> [WHAT IS NEEDED]: Copy the lines of the material from the one containing "Screen dimensions: 1000x758" through the one containing "The image size is (920, 1329).", including both.

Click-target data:
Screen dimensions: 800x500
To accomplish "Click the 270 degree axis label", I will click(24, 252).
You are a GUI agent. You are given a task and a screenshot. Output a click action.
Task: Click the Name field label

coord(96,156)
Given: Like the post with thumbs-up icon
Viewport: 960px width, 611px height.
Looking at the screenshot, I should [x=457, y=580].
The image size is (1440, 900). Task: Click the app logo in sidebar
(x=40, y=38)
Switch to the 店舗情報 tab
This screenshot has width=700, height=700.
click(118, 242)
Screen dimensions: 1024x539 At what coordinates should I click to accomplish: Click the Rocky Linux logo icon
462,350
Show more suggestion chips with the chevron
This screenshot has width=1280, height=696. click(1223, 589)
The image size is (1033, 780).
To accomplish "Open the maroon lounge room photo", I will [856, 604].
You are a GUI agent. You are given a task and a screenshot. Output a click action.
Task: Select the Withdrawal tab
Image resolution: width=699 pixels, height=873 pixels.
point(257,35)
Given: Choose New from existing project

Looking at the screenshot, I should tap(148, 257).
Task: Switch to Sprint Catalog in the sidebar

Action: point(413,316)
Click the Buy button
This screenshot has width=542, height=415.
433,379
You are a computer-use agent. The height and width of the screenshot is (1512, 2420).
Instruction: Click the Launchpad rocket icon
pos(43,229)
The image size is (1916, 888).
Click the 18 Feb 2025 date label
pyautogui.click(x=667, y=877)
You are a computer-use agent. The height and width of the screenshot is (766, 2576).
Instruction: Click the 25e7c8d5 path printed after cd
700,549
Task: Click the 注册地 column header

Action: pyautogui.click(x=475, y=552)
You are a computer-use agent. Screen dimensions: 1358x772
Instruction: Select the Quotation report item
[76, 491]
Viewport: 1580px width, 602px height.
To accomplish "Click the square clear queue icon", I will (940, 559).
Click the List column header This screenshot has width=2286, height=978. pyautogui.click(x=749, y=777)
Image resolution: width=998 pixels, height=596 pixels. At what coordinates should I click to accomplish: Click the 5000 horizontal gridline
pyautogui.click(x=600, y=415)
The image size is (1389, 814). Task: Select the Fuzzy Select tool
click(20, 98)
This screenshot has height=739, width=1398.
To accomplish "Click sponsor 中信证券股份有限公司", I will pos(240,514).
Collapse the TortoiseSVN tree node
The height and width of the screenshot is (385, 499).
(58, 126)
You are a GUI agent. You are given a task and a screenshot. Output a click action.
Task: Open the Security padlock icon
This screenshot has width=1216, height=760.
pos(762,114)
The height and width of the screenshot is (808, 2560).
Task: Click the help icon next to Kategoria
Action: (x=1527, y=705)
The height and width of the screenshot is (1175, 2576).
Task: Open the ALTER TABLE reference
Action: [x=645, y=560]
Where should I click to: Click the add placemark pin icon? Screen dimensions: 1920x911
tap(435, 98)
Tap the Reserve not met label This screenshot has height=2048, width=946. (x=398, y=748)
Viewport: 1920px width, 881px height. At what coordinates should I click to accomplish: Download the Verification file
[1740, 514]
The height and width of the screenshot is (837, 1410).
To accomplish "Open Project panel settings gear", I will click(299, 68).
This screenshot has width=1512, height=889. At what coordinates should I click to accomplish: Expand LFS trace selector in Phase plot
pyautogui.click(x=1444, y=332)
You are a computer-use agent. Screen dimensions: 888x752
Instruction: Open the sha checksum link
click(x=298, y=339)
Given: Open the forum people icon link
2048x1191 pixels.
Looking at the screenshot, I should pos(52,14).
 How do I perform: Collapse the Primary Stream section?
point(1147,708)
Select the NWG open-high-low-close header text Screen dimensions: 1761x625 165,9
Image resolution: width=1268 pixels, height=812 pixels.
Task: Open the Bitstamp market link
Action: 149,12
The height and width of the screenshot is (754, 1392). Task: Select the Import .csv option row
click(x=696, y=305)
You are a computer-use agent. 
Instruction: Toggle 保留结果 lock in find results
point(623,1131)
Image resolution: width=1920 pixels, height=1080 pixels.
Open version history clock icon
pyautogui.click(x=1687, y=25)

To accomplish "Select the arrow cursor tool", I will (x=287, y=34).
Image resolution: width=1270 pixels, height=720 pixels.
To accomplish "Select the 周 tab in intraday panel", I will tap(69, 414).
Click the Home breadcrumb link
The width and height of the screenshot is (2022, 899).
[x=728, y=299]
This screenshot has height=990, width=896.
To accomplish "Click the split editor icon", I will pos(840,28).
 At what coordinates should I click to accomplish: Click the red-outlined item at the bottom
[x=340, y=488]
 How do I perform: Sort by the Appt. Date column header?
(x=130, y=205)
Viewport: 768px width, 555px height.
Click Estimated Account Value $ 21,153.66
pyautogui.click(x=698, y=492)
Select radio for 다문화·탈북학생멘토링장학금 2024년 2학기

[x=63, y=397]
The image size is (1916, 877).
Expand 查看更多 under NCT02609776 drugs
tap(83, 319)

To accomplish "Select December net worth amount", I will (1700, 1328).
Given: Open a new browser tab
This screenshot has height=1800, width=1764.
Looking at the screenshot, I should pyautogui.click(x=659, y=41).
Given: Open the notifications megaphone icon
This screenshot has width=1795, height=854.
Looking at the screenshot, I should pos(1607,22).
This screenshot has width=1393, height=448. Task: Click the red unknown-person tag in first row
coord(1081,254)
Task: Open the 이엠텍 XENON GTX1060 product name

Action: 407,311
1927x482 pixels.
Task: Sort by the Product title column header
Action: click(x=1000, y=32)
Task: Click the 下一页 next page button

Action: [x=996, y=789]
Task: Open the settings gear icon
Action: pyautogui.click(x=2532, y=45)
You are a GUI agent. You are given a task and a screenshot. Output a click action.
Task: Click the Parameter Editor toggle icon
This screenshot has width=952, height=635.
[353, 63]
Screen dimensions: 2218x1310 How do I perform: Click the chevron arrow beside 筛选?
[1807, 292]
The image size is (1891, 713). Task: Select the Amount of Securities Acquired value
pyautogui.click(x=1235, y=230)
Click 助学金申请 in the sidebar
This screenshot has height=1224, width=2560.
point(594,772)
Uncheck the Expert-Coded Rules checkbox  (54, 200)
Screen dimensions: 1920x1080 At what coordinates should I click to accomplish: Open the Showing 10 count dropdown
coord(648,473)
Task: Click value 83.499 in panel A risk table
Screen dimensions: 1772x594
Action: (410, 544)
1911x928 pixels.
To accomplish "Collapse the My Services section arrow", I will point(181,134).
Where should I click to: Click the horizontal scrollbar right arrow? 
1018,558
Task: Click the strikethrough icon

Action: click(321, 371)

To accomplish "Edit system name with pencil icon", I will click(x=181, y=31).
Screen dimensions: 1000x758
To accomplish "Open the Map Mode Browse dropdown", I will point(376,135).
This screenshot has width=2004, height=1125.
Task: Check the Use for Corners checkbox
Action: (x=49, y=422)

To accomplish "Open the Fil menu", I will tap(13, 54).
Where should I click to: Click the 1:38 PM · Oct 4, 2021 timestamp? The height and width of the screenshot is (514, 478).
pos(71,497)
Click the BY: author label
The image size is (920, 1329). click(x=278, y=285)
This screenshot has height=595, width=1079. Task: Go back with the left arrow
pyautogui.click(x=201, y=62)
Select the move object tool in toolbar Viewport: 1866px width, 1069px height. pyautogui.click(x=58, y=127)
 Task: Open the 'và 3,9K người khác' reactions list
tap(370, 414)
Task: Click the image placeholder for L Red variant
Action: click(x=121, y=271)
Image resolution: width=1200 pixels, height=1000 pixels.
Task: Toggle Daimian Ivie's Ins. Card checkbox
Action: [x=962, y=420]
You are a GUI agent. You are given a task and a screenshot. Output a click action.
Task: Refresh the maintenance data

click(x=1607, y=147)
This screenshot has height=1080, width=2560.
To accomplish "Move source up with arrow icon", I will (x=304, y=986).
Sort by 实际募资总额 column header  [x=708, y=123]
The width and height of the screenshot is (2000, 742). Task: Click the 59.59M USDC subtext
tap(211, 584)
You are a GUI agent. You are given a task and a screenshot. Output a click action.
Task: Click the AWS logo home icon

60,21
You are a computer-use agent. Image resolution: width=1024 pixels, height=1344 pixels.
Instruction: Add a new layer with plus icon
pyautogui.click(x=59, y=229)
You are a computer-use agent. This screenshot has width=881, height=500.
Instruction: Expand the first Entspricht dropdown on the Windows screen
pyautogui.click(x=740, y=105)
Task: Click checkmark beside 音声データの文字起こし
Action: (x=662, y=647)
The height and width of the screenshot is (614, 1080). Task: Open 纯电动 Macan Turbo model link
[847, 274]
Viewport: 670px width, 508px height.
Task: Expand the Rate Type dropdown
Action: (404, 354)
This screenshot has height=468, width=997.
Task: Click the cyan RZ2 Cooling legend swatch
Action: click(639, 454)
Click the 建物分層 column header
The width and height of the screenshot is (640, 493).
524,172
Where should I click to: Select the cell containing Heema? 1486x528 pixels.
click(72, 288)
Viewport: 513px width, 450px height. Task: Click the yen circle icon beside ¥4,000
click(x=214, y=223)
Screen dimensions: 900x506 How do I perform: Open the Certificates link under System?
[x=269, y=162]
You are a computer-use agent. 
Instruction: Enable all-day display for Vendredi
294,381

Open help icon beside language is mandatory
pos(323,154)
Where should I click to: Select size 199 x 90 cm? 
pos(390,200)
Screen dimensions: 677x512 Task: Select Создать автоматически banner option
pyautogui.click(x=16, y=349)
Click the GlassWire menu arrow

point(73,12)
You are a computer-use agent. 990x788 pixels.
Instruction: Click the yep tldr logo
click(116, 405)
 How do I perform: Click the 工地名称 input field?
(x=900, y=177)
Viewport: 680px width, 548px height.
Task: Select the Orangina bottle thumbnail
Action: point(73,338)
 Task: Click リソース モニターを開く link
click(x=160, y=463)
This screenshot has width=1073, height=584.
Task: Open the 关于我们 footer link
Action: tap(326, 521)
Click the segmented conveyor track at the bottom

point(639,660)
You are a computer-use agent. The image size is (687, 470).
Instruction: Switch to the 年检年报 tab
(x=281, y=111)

> [EXERCISE RESPONSE]:
Screen dimensions: 1000x758
To accomplish "Open the Map Mode Browse dropdown", I will point(376,135).
This screenshot has width=2004, height=1125.
Task: Check the Use for Corners checkbox
Action: (x=49, y=422)

To accomplish "Open the Fil menu", I will tap(13, 54).
Where should I click to: Click the 1:38 PM · Oct 4, 2021 timestamp? The height and width of the screenshot is (514, 478).
pos(71,497)
Click the BY: author label
The image size is (920, 1329). click(x=278, y=285)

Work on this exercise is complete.